In today’s Gospel from Matthew, Peter asks Jesus, “if my brother sins against me, how often must I forgive him? As many as seven times?” I suspect Peter thinks he is being magnanimous here, by suggesting is forgive his brother seven times.
But what is Jesus response? Not seven, but seventy-seven times. In some translations, it is seventy times seven. Either way, what is intended is not a specific number that limits how often we must forgive, but an effort to convey the sense that forgiveness must be a way of life for us, limitless in the love it offers, abounding in mercy.
And that is not easy! Forgiveness is something even good people struggle with. Even with very small matters, we find it so easy to justify our anger and lack of forgiveness. Our minds run their way through all sorts of thoughts (some irrational) that both justify and fuel our resentments—
She should have known better
He shouldn’t have acted that way.
I deserve better than I got.
He needs to learn a lesson.
It will do her good to stew a while.
We have all sorts of “should” and that affect our ability to forgive even slight hurts. I think this may be why Rembert Weakland suggests that the most difficult aspect of being a Christian disciple is granting forgiveness.

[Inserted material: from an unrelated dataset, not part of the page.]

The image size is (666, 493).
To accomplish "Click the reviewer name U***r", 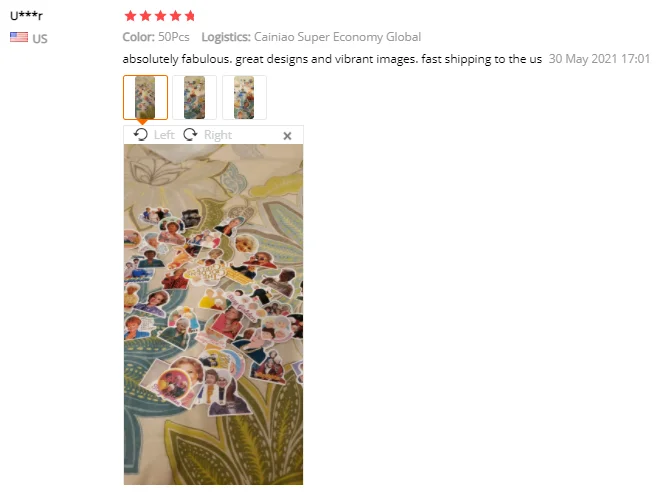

But I think Richard Rohr is right in saying: “If you don’t get forgiveness, you are missing the whole mystery of God.” Rohr explains that by saying that “forgiveness is the great thawing of all logic, reason, and worthiness, and the primary way we move from the economy of merit to the economy of grace. Forgiveness is a collapsing into the mystery of God as totally unearned love, unmerited grace. It is the final surrender to the humility and power of a Divine Love and a Divine Lover.” Without forgiveness, Rohr suggests, we are “still living in a world of meritocracy, of quid-pro-quo thinking, a world of performance and behavior at which none of us succeed, if we are honest.”
And so we pray for the grace to offer forgiveness of others, as God forgives us no matter how many times we miss the mark.